Design Your Newsletter
25 XPMonetising your newsletter
Once a newsletter has a meaningful subscriber base and strong engagement, there are several monetisation paths:
Sponsorships: Brands pay to have their product/service featured in your newsletter. Typically sold as a "sponsored section" or "presented by" placement. Rates depend on list size and engagement: roughly £20–50 per 1,000 subscribers (total list size — most newsletter ad networks price on total subscribers sent, not opens) per issue for a well-engaged list (industry estimate; varies widely by niche, list size, and engagement). A newsletter with 20,000 subscribers at this rate might command £400–1,000 per sponsorship slot — verify current market rates with platforms like Paved, beehiiv Ad Network, or Swapstack.
Premium tiers: A paid subscription level with additional content: exclusive issues, deeper analysis, a community, or early access. Tools: Substack, Beehiiv, Memberful. Works best when the free tier demonstrates quality that justifies paying for more.

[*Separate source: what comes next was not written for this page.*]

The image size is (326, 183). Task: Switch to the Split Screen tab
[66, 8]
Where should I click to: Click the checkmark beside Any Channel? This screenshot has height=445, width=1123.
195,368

Product sales: The newsletter is a distribution channel for your own courses, books, services, or software. Arguably the highest-margin model — no revenue sharing with platforms, full control.
Consulting/services: A newsletter that demonstrates expertise attracts clients who've been reading for months. The inbound quality is exceptional — prospects arrive already convinced.
Affiliate marketing: Recommending products and earning commission on sales. Works when recommendations are genuine and the audience trusts the newsletter's editorial integrity.
Back to Elena
Elena's newsletter generates £340,000 a year not because she found a magic monetisation hack, but because she showed up every Thursday for three years with something worth reading. The 47% open rate is a consequence of a format that never wastes readers' time and a voice that has opinions. Sponsors pay £2,400 per slot and consulting clients arrive pre-convinced because the newsletter serves the reader first — always. That consistent act of service is what compounds into revenue. Trust built over three years can't be bought with a larger list or a better subject line.
Key takeaways
- A newsletter's value is its editorial mission — a specific audience, a specific perspective, consistently delivered. Generic newsletters are ignored; specific ones become essential.
- Format consistency builds reading habits. Readers who know what to expect in what order engage with newsletters the same way they engage with a favourite column.
- Weekly cadence is the sweet spot. Frequent enough to build habit; not so frequent that quality suffers.
- Build the capture habit first. Ideas collected throughout the week prevent the blank-page problem on writing day.
- Start free, monetise later. Audience first, revenue second. The sponsorships, courses, and consulting opportunities follow from a list that trusts you — not from launching a paid newsletter to 200 subscribers.
Knowledge Check
1.Two newsletters cover the same niche: product management at tech startups. Newsletter A: a weekly roundup of 15 product management articles and tools from across the internet. Newsletter B: one original piece every week where the author shares their analysis of a specific product decision — with an opinion, backed by evidence. After 18 months, Newsletter B has 3× the open rate despite having fewer total subscribers. What explains the difference?
2.A newsletter creator sends their first 6 issues with different structures each time: sometimes a roundup, sometimes one long essay, sometimes a Q&A. Open rates decline from 44% on issue 1 to 19% on issue 6. What is the most likely cause?
3.A newsletter writer sits down to write their Thursday issue on Thursday morning with no pre-existing plan. They produce a rushed, unfocused issue. This happens most weeks. What system change would most improve quality?
4.A newsletter creator with 2,400 subscribers and a 38% open rate is considering launching a paid tier at £9/month. A friend advises them to wait until they have 10,000 subscribers. What factors should actually determine the timing decision?